AL : Absolument. Chez Cougnaud, nous sommes déjà en conformité avec les seuils 2025 et 2028 de la RE2020. C’est une réglementation intéressante que nous maîtrisons parfaitement et que nous appliquons au quotidien. Elle a le mérite de pousser encore plus loin la réflexion sur nos méthodes de construction, en particulier sur la gestion du cycle de vie des bâtiments. Et c’est là que le modulaire tire son épingle du jeu : grâce à sa circularité, il a des atouts indéniables à faire valoir pour répondre aux enjeux environnementaux.

LFF : Le groupe Cougnaud est présent en Europe. Quelles sont vos ambitions internationales ?

AL : Nous sommes effectivement présents en Europe, mais de manière encore très marginale. Nous livrons ponctuellement en Belgique et en Suisse. Aujourd’hui, notre priorité reste clairement le marché français. Celui-ci est en pleine évolution et nous a largement mobilisés. Nous restons toutefois ouverts à des perspectives de développement en Europe. Pour l’instant, les opportunités de développement ne se sont pas concrétisées.

LFF : Quel est votre regard sur la réindustrialisation en France ?

AL : Nous y sommes très favorables — et, en réalité, nous ne l’avons jamais quittée. Nos usines sont en France, nous avons toujours maintenu notre ancrage industriel sur le territore.

« Nous croyons fermement en la valeur de l’industrie de proximité »

 

LFF : Justement, le recrutement dans l’industrie reste un défi. Comment y faites-vous face ?

AL : Il y a eu, c’est vrai, une désaffection progressive pour les métiers techniques. C’est quelque chose que nous regrettons profondément, car ce sont des métiers passionnants, porteurs de sens et d’avenir. Chez Cougnaud, nous faisons le pari des talents : nous intégrons des jeunes, nous les formons quand il le faut, en complément de leur parcours initial, puis nous nous engageons avec eux sur le long terme, via des CDI.

LFF : Avec quel objectif ?

AL : Créer de vraies carrières. Nous voulons fidéliser, fédérer, offrir des perspectives. Et même si ce n’est pas toujours simple, nous y parvenons. La richesse de nos métiers, la diversité des sujets traités et les possibilités d’évolution interne attirent de plus en plus de candidats. Nous sommes présents partout en France, et nous croyons fermement en la valeur de l’industrie de proximité.

LFF : Comment l’industrie peut-elle s’ouvrir davantage et devenir plus accessible ?

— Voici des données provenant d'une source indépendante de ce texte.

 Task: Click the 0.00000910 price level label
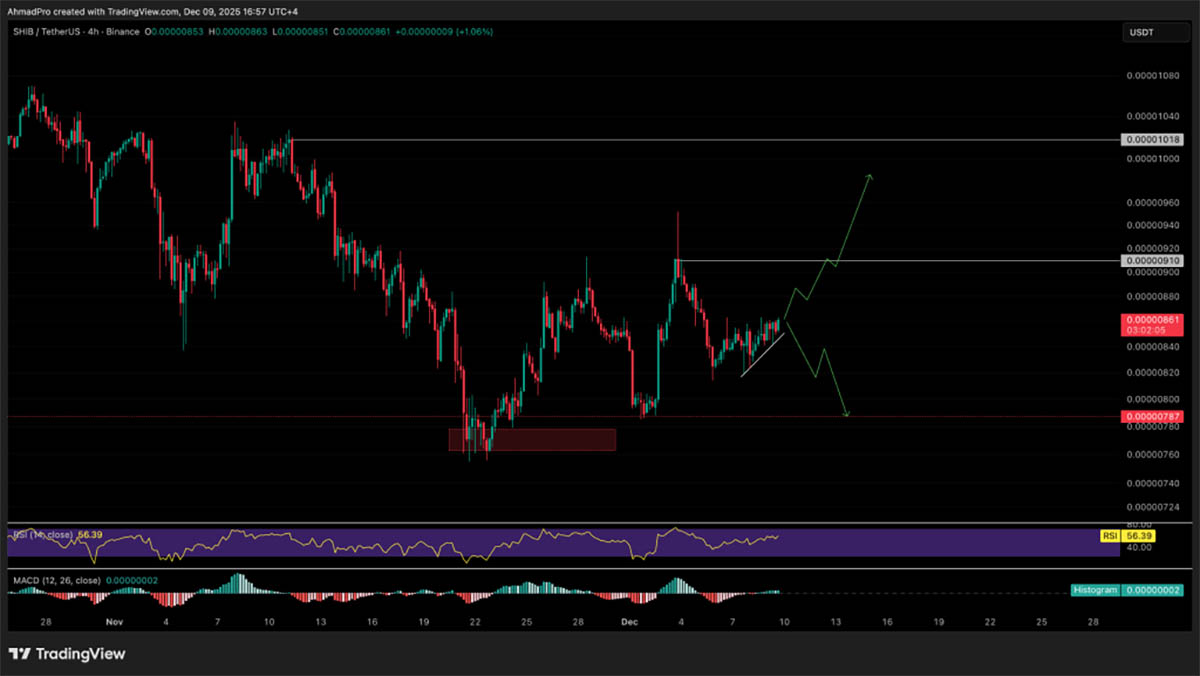(x=1152, y=260)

AL : Chez Cougnaud, nous avons fait le choix de la transparence. Nos usines accueillent régulièrement des visiteurs : écoles, anciens salariés, publics extérieurs. L’idée, c’est de rendre visibles nos outils, de montrer ce qu’est vraiment l’industrie aujourd’hui. Le problème, c’est que l’image reste biaisée : on entend surtout parler des fermetures de sites industriels, rarement de celles, pourtant nombreuses, d’entreprises de services qui suppriment aussi des postes — comptables, informaticiens… Résultat, l’industrie semble seule à décliner, alors que ce n’est pas le cas.

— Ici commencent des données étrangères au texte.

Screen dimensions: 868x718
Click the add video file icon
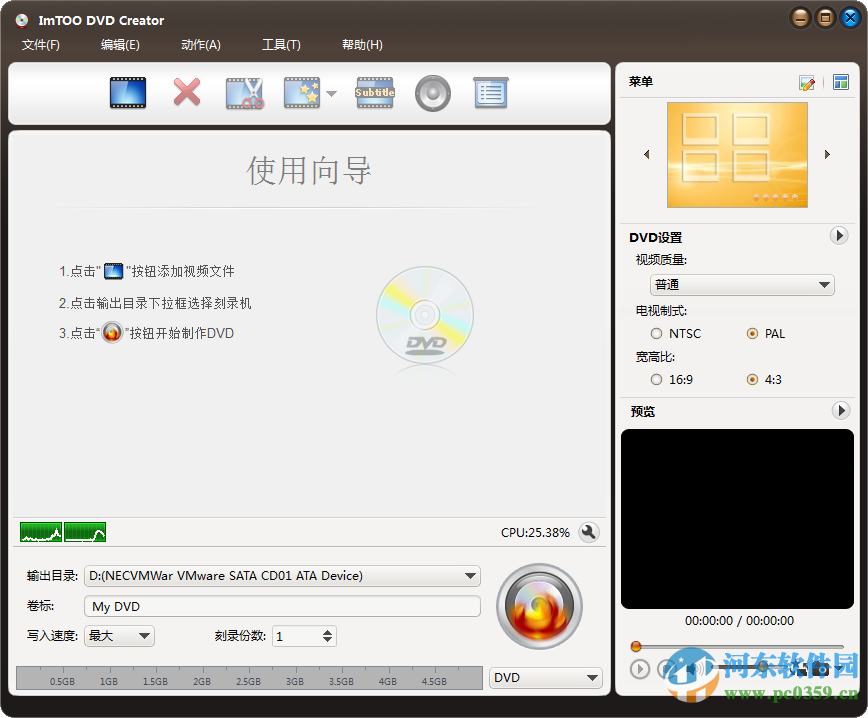coord(127,92)
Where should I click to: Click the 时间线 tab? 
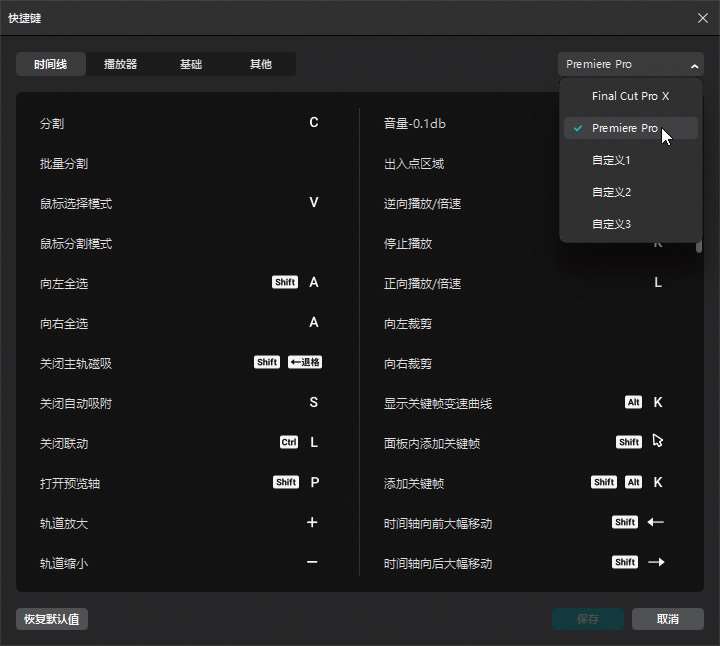pyautogui.click(x=50, y=64)
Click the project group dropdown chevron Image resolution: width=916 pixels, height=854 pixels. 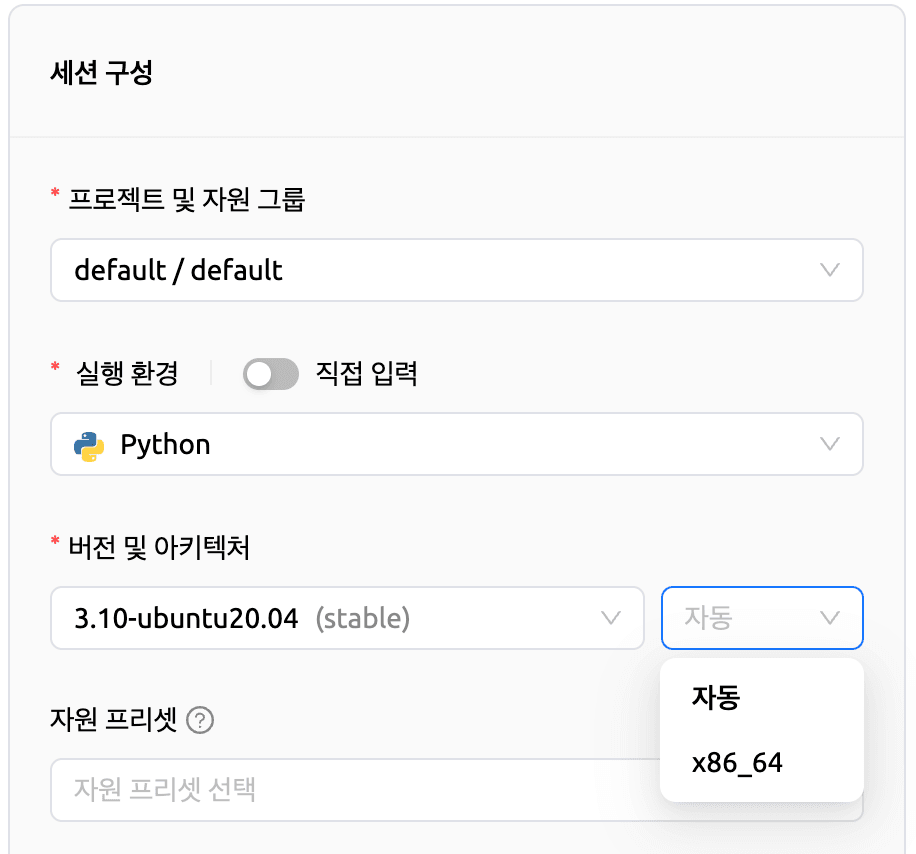point(829,270)
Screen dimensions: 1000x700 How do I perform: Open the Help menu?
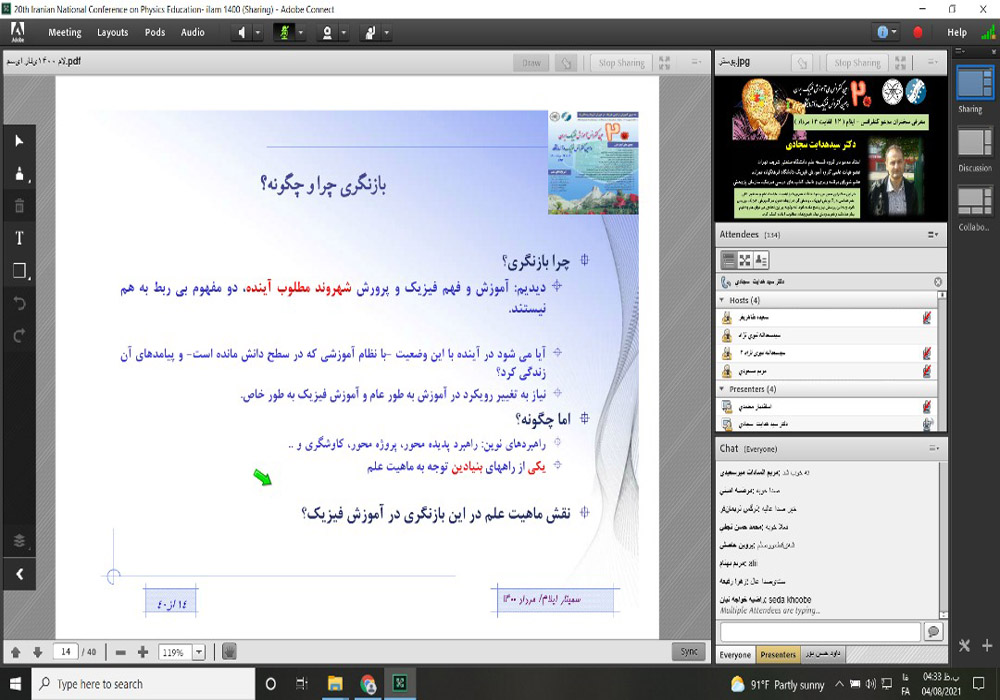[x=956, y=32]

LFF : Qu’est-ce qui freine, selon vous, la réindustrialisation ?

AL : Le principal enjeu, c’est la compétitivité. Le coût du travail reste très élevé en France, et pour rester viable, il faut produire efficacement des biens à forte valeur ajoutée. C’est aussi un défi d’innovation permanent. Sauf qu’innover en France, c’est souvent complexe : il y a des réglementations très lourdes, il faut mobiliser des compétences pointues, bien rémunérées. Et cela demande des investissements constants, non seulement pour innover, mais aussi pour préparer les produits de demain.

LFF : Comment Cougnaud répond à ces défis ?

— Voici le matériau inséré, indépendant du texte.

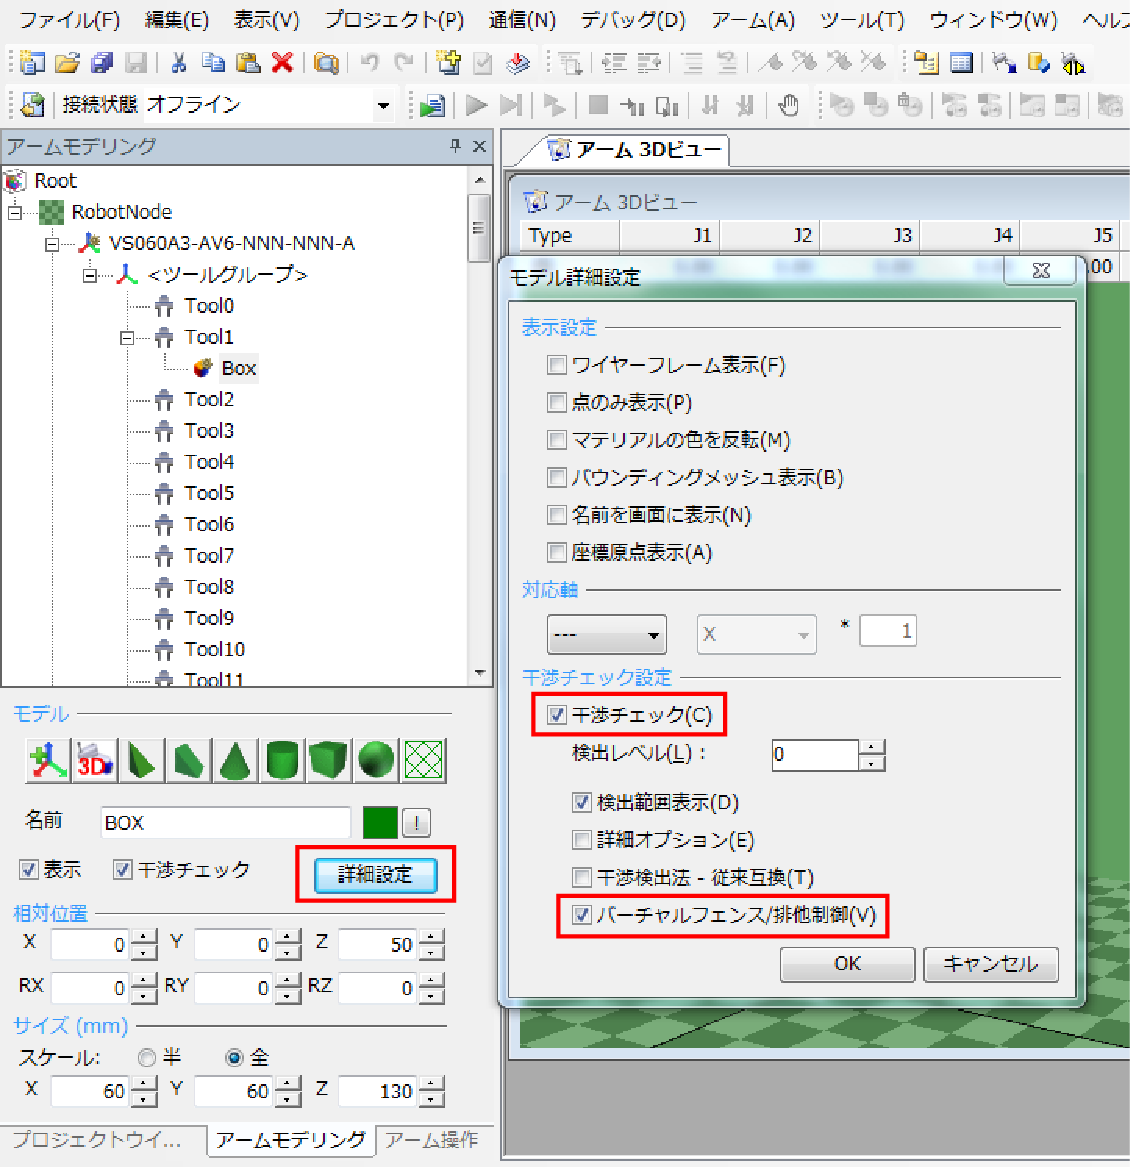Click the 詳細設定 button

click(375, 875)
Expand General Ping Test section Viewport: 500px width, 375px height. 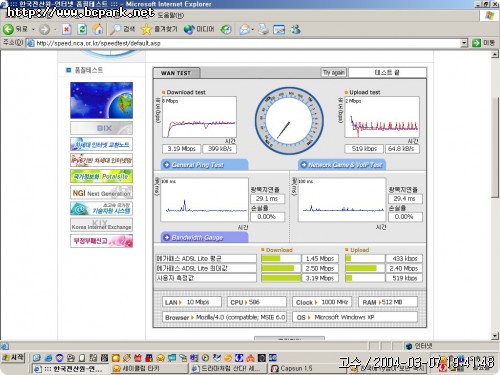(204, 165)
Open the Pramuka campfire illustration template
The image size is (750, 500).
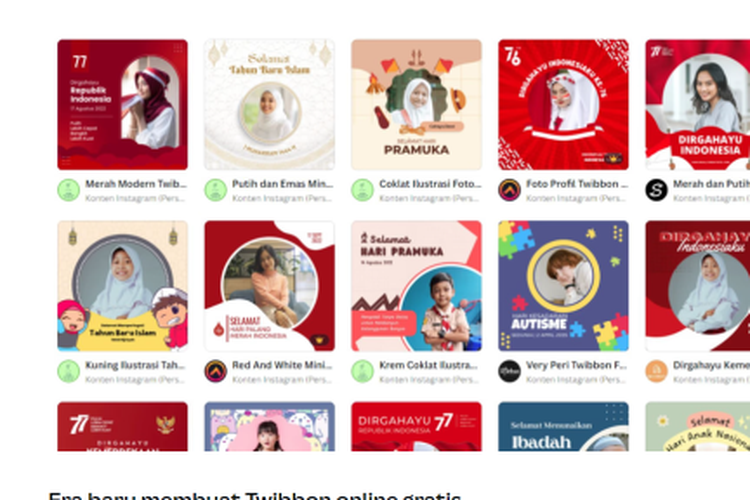click(416, 105)
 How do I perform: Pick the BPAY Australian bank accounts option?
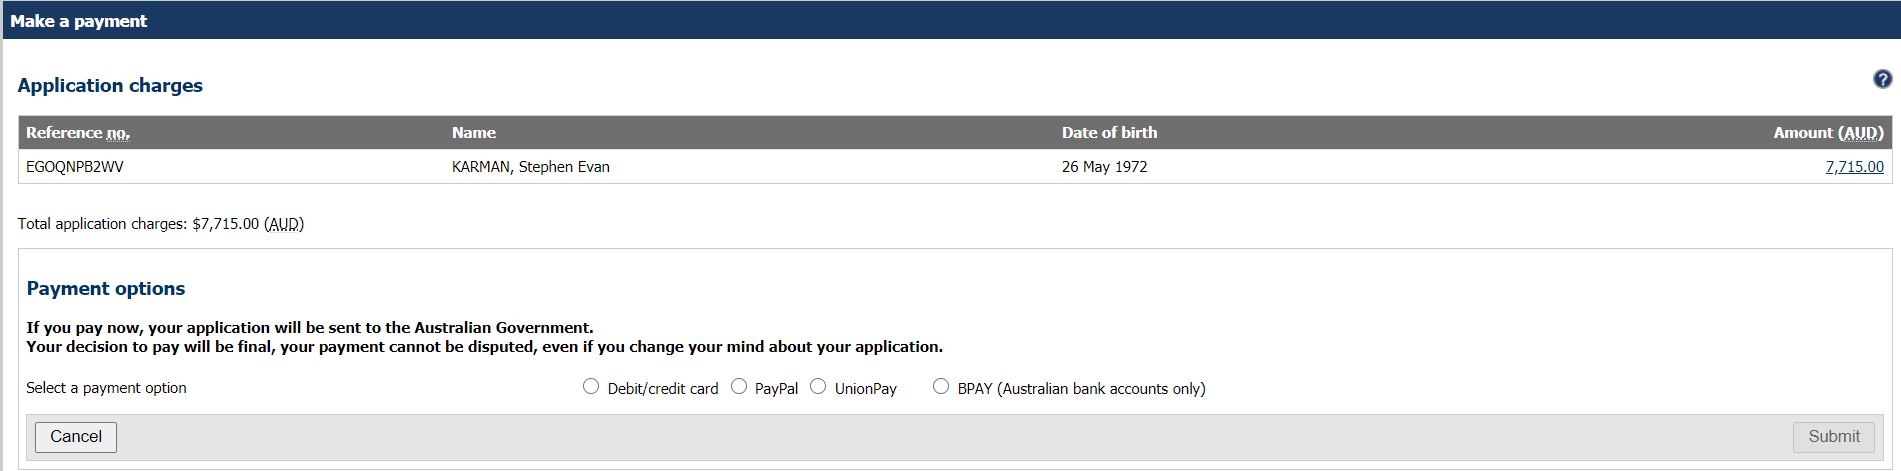coord(941,386)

AL : Notre force, est d’être une entreprise à capital familial. Cela nous permet de nous projeter dans le long terme, avec des dirigeants qui connaissent parfaitement le terrain : ce sont des gens qui ont fait toute leur carrière dans l’entreprise. Cela rend plus fluide la prise de décision sur les enjeux d’innovation — qu’il s’agisse d’améliorer la performance énergétique, d’intégrer des matériaux biosourcés ou de concevoir des bâtiments capables de produire leur propre énergie. Chez nous, les actionnaires comprennent ces sujets parce qu’ils les vivent au quotidien.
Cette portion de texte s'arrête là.